Vocalist Catherine Russell appeared recently at Carnegie Hall and thoroughly wowed the audience with a myriad of jazz, blues, swing, ballads, jump/jive/bebop tunes, and a bit of a journey through the history of belting it out, so to speak. After a fine, fine opening instrumental by her amazing jazz quartet, which set the sweet tone of anticipation of what was about to happen, out she came, and it was on. Taking the stage like a small tornado, a lightning bolt, and she had us at “Shake That Thang”, her opening tune.

The ensemble worked perfectly, taking us through every realm of my kind of jazz, the music I hear as the soundtrack to our lives, with pianist Mark Shane bringing us swingingly into the demesne of this lovely woman, this music royalty, who hailed from New York City, the offspring of her legendary father, pianist/bandleader/arranger/composer (and Louis Armstrong’s long-time collaborator and musical director) Luis Russell. Her mother, Carline Ray, herself a pioneering, Juilliard-educated bassist/guitarist/vocalist, who, impressively, performed with the International Sweethearts of Rhythm, the first integrated all women’s band in the United States. Google these ladies and you are in for a treat! The photos alone sum up all I’ve ever wanted to be a part of, musically and historically. Russell has carried on the tradition of her famous parents. She’s a graduate of American Academy of Dramatic Arts, and had has toured the world, performing and recording with David Bowie, Steely Dan, Cyndi Lauper, Jackson Browne, Michael Feinstein, Levon Helm, Paul Simon, Rosanne Cash, and many others. She was the guest vocalist for one of Charleston’s own legends, giving her all to one of Bob Thompson’s annual Joy to the World Christmas concerts.

catherine russell 2013 2

The second tune, Fats Waller’s “You’ve Got Me Under Your Thumb”, gave us a chance to know her trio a little before they took us on their lovely excursion, with a featured solo from each. Guitarist Matt Munisteri showed us the smoooooothest side of guitar tones, and, along with stand-up bassist Tal Ronen, paved the way for a captivating musical history lesson of blues and jazz.

Ms. Russell spoke about almost every song with a knowledge I greatly respected. She knew the history of the song, what year, what artist originally recorded it, as well as what was happening historically at the time. I loved that about this concert. It took us from humorous to amorous, from tough to (less often) fragile, compelling from beginning to end. My kind of jazz, people, my kind of jazz… A memorable torch song, lovingly and poignantly rendered was “In the Dark”, a song I remember from both Dinah Washington and Nina Simone, which went, “In the dark, It’s just you and I, Not a sound, There’s not one sigh, Just the beat of my poor heart, in the dark… Now, in the dark, in the dark”

I get such a thrill, When he presses his fingertips Upon my lips, And he begs me to please keep still…In the dark…” My, my…
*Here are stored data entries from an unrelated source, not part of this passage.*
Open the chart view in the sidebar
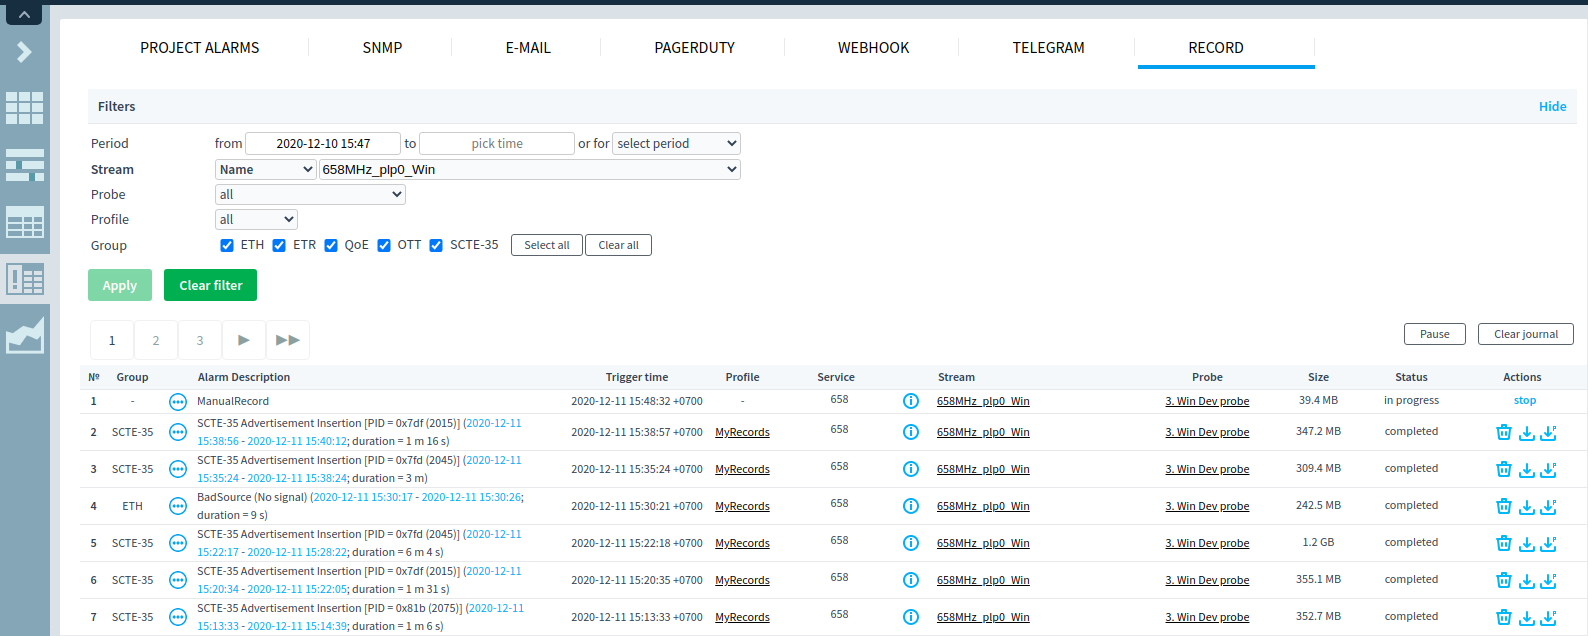The image size is (1588, 636). point(25,336)
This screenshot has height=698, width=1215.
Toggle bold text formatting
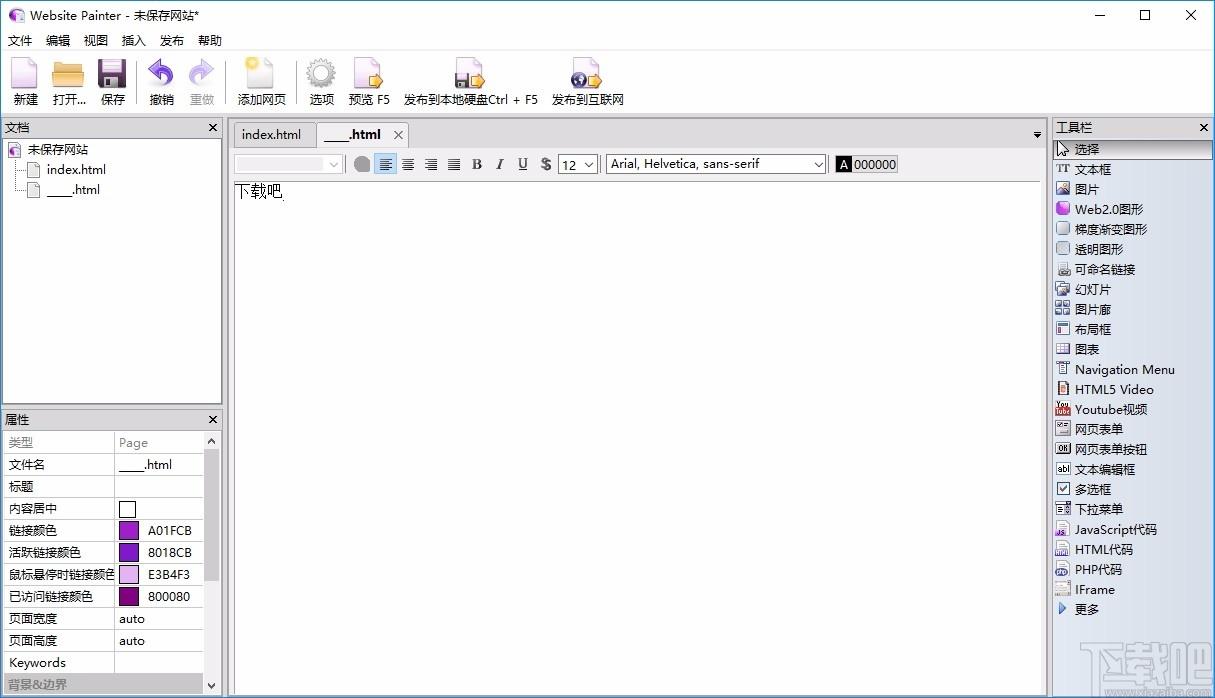(x=477, y=164)
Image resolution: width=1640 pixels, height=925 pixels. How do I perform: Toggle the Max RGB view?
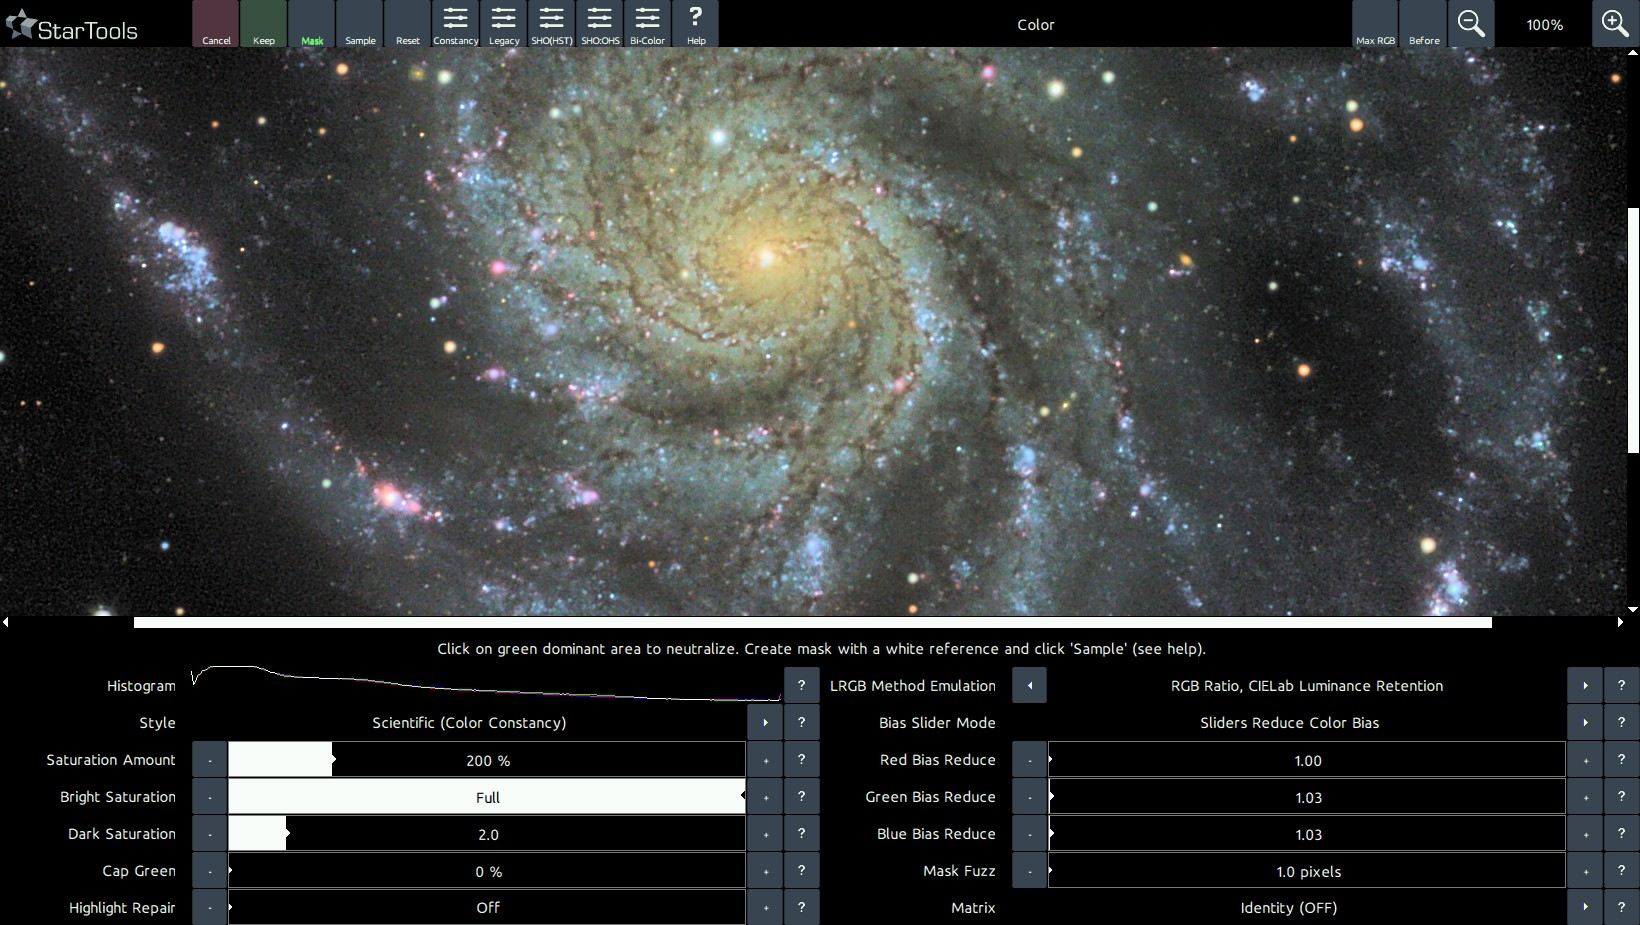pos(1375,24)
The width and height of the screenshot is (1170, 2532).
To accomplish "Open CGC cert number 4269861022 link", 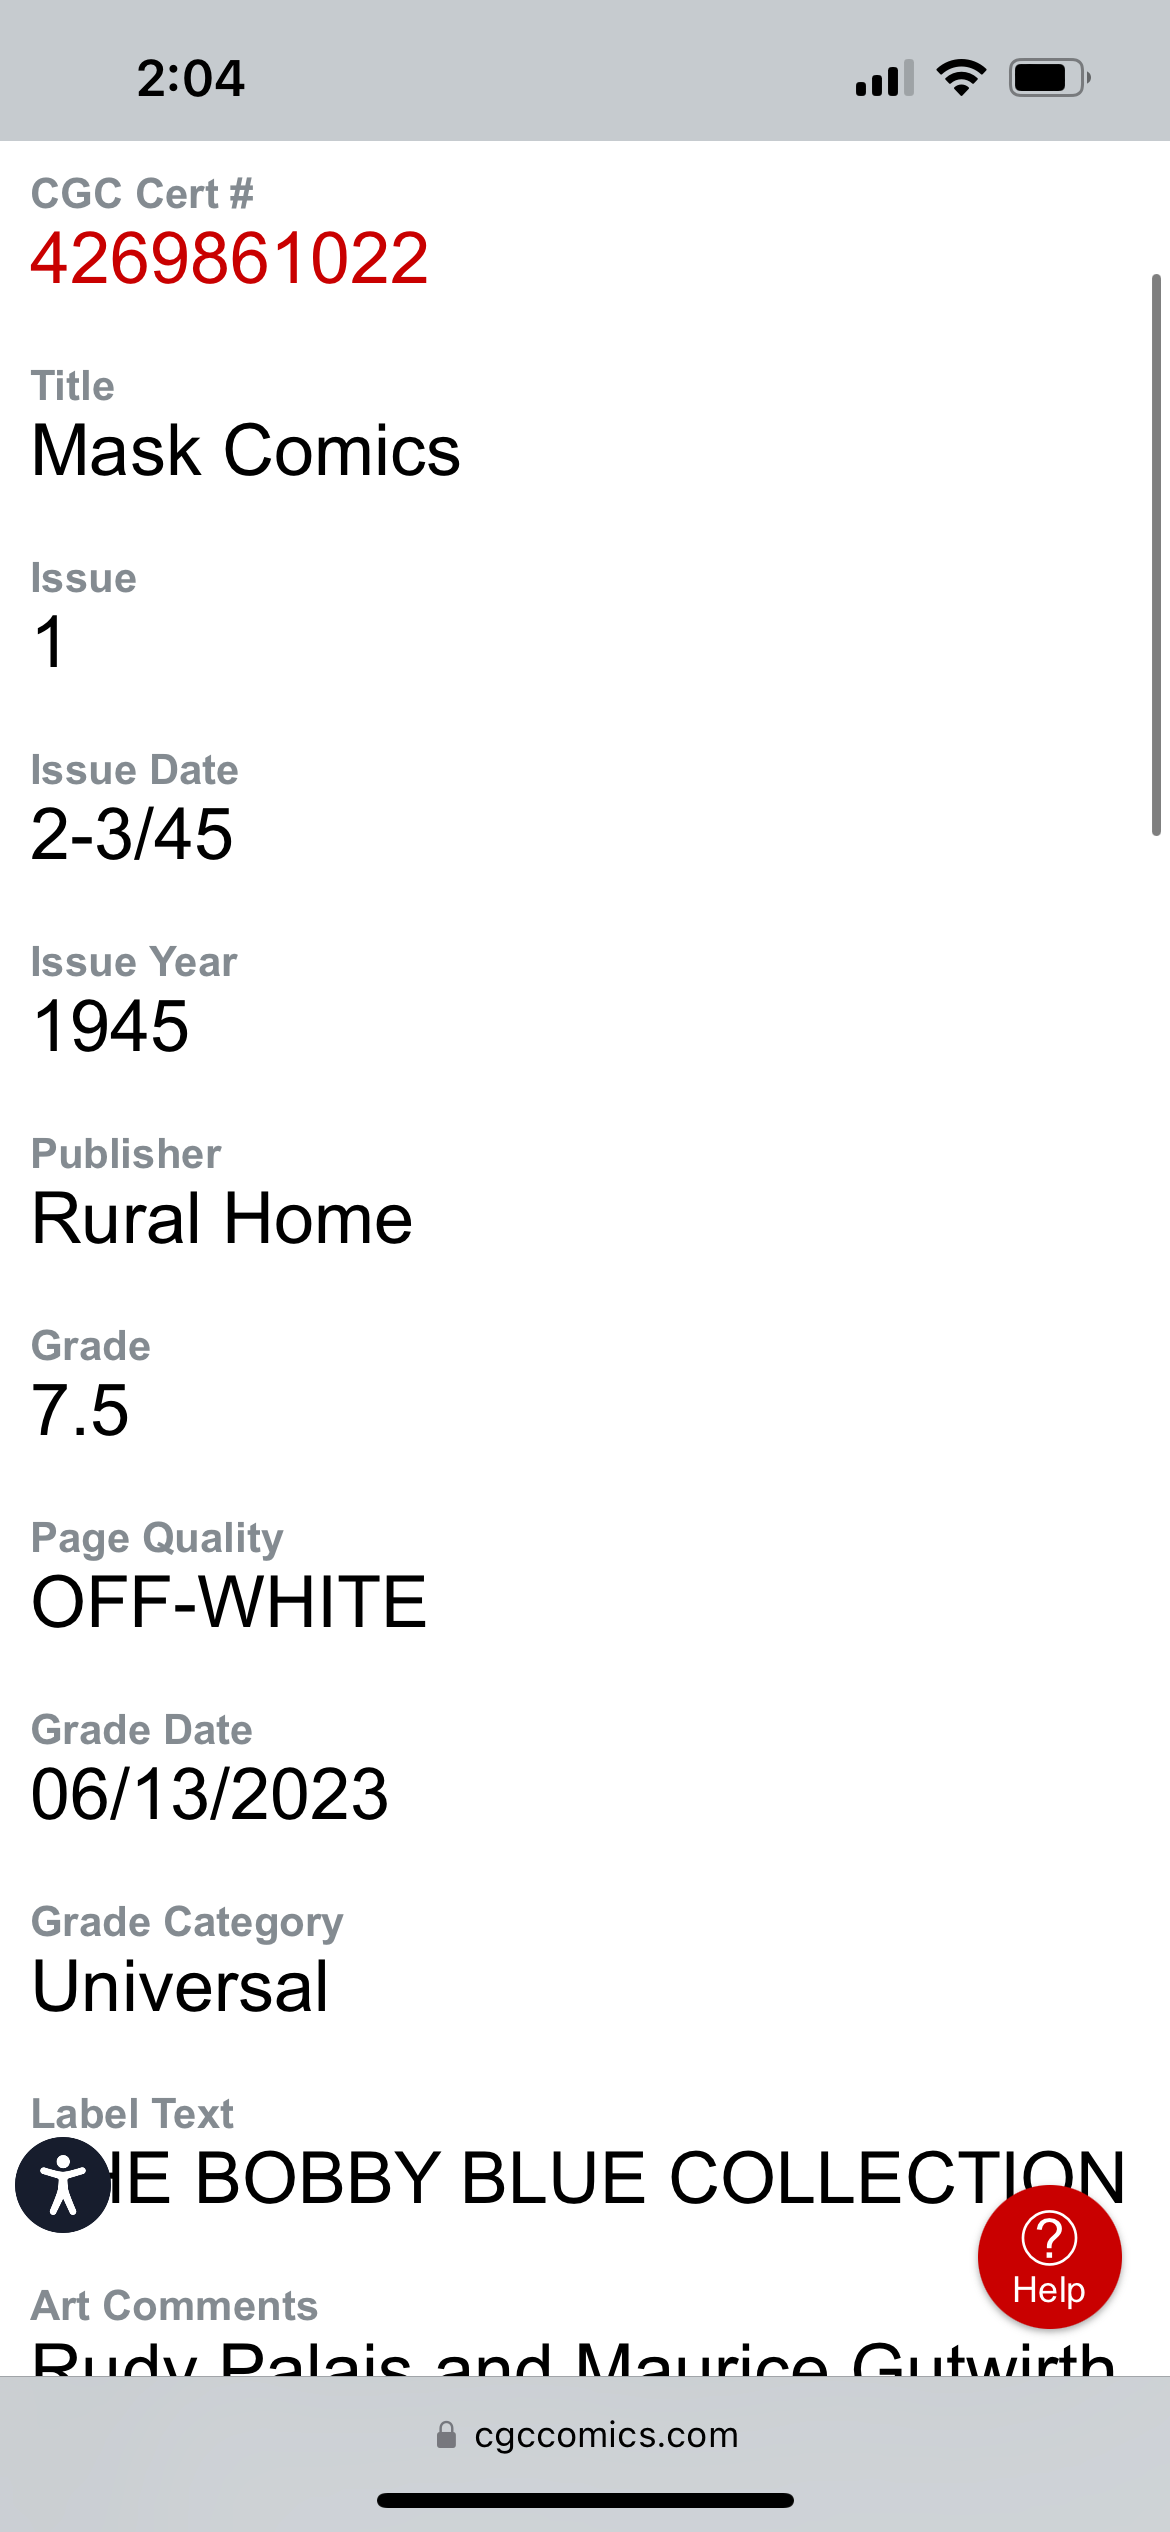I will [x=230, y=259].
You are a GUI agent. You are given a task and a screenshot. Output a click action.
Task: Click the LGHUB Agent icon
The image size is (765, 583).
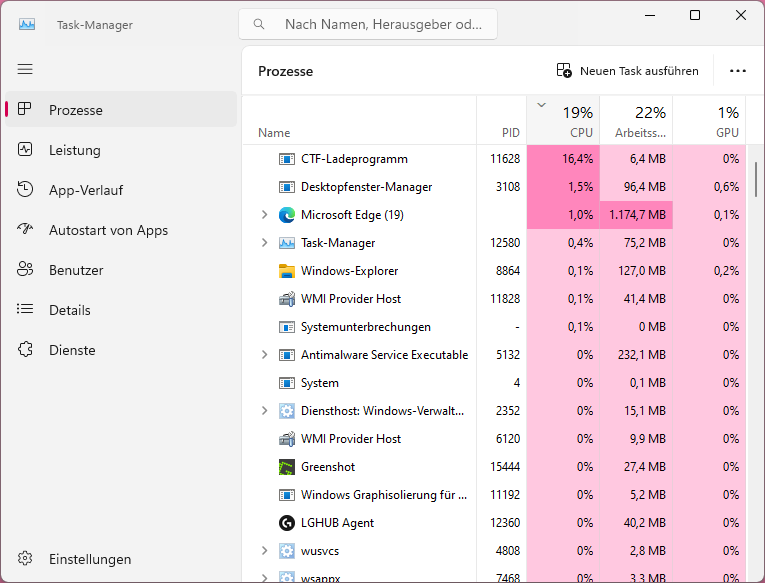tap(287, 523)
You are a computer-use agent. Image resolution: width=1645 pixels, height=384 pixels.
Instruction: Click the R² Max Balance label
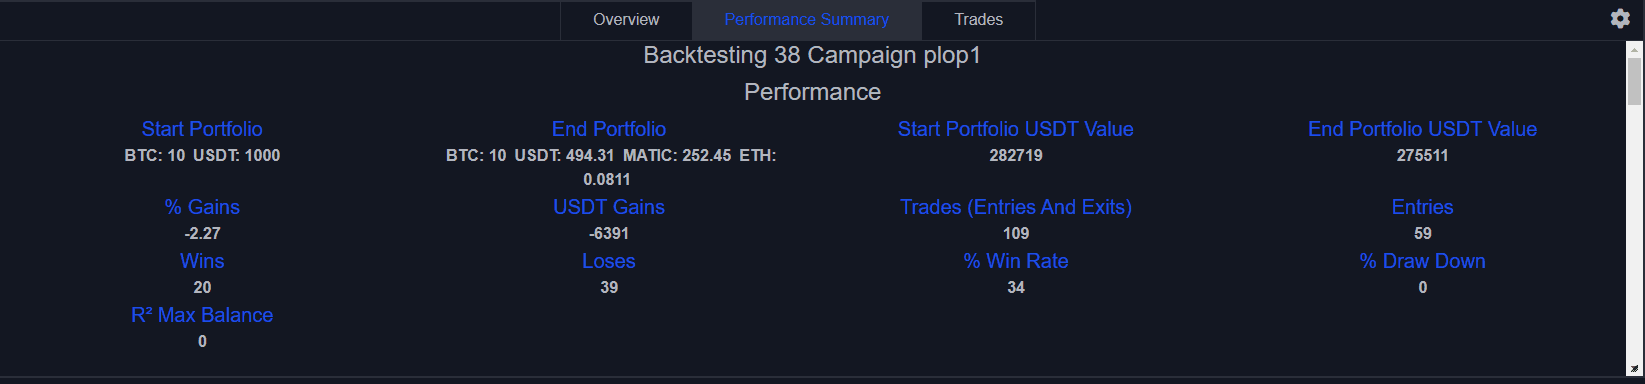tap(202, 315)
She took us through a remarkable journey, many of the selections from her 2012 recording Strictly Romancin’, with sojourns in tribute to the bluesy Ella Fitzgerald tunes, easy-greasy version of “Everybody Loves My Baby” by Chick Webb, Pearl Bailey in the 40’s, the double-entendre-laden “Kitchen Man” straight from Bessie Smith’s 1920’s recordings, to a swingy 1918 “Darktown Strutter’s Ball”. At times she would leave the microphone completely and just sing over the shoulder of the bass player, reminding us of not only her powerhouse pipes, but also how it must have felt in the barrelhouse blues halls and gin joints back in the day. A complete crowd pleaser was the hilarious “My Man’s an Undertaker, He’s Got a Coffin Just Your Size”, also originally from Dinah Washington, if I’m not mistaken. She moved flawlessly from the raucous to the smooth and refined sounds of the Parisian tearooms and cafés. What a range, both vocally and stylistically!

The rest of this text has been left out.